### [EXERCISE DETAILS]
Answer these questions about the forum thread on write amplification below:
1. Which storage engine was FoundationDB running with?
2. By how much did write amplification increase when the client number dropped from 32 to 4?
3. What does the reply ask about reducing the client count?

### [ARTICLE]
+++

Impact of workload concurrency on write amplification

Hello,

We just ran YCSB workloads over the latest FoundationDB (with redwood storage engine) on SSDs with built-in hardware-based transparent compression, and measured how transparent compression could reduce the physical dataset footprint and write amplification. One thing we observed is that the workload concurrency (i.e., the number of YCSB clients) has a significant impact on the write amplification, e.g., under 100%-update YCSB with 64B record size and 4KB page size, write amplification (i.e., the total_write_IO_traffic_volume / total_size_of_updated_records) increases by 3x when we reduce the client number from 32 to 4. Could anyone please shed light on what the reason could be? The reason why we are interested in write amplification (in addition to storage capacity) is that the emerging QLC flash has very limited cycling endurance, hence it is critical to reduce the write amplification. Thanks.

Tong Zhang, ScaleFlux

1 Like

When you reduce the client count, doesn’t that also decrease throughput? Unless it does not, then what you are seeing is completely expected for a BTree and a small random update workload.

+++

### [GIVEN MATERIAL]

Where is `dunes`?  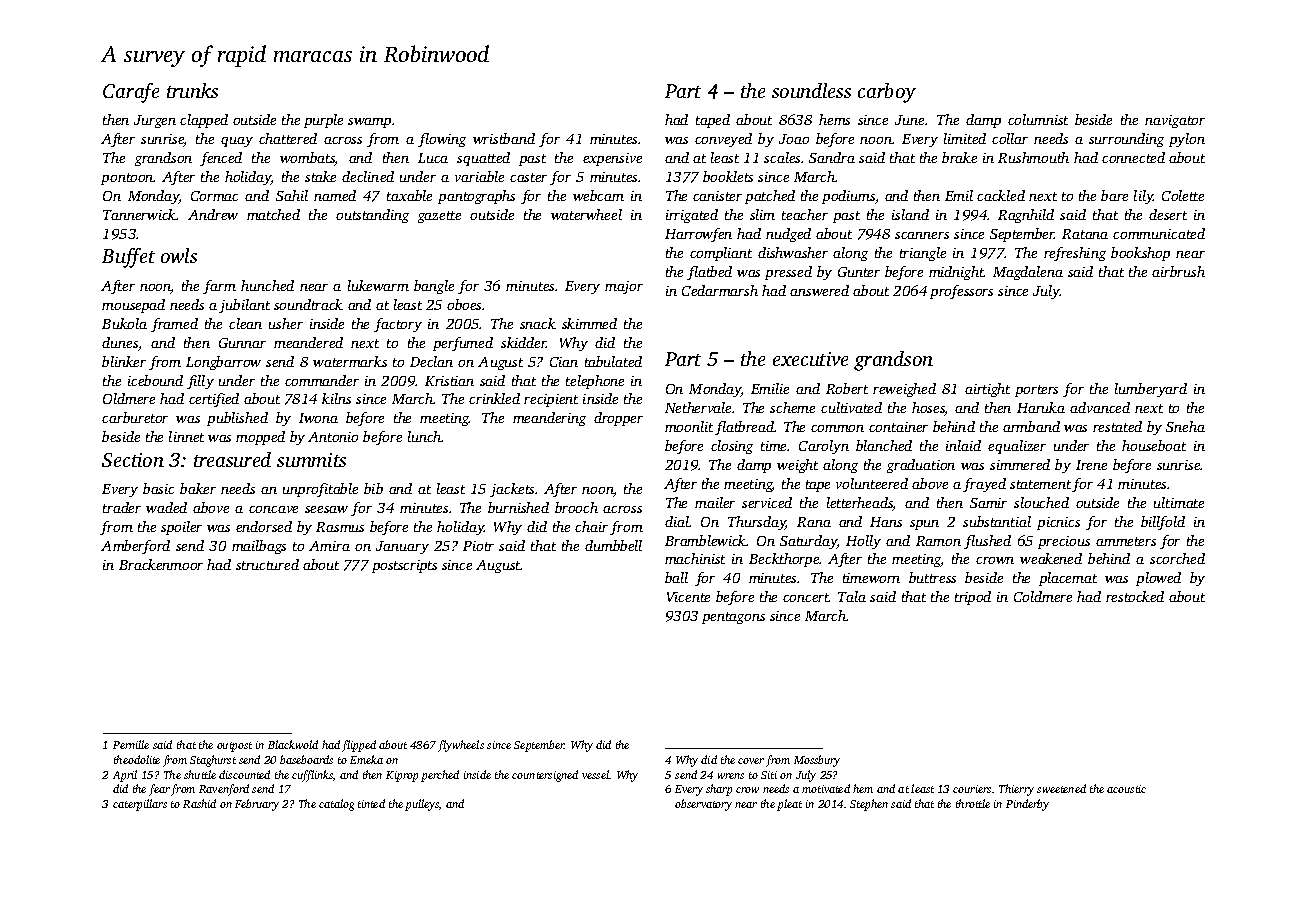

+++

### [EXPECTED ANSWER]
1. The redwood storage engine.
2. It increased by 3x.
3. Whether reducing the client count also decreases throughput.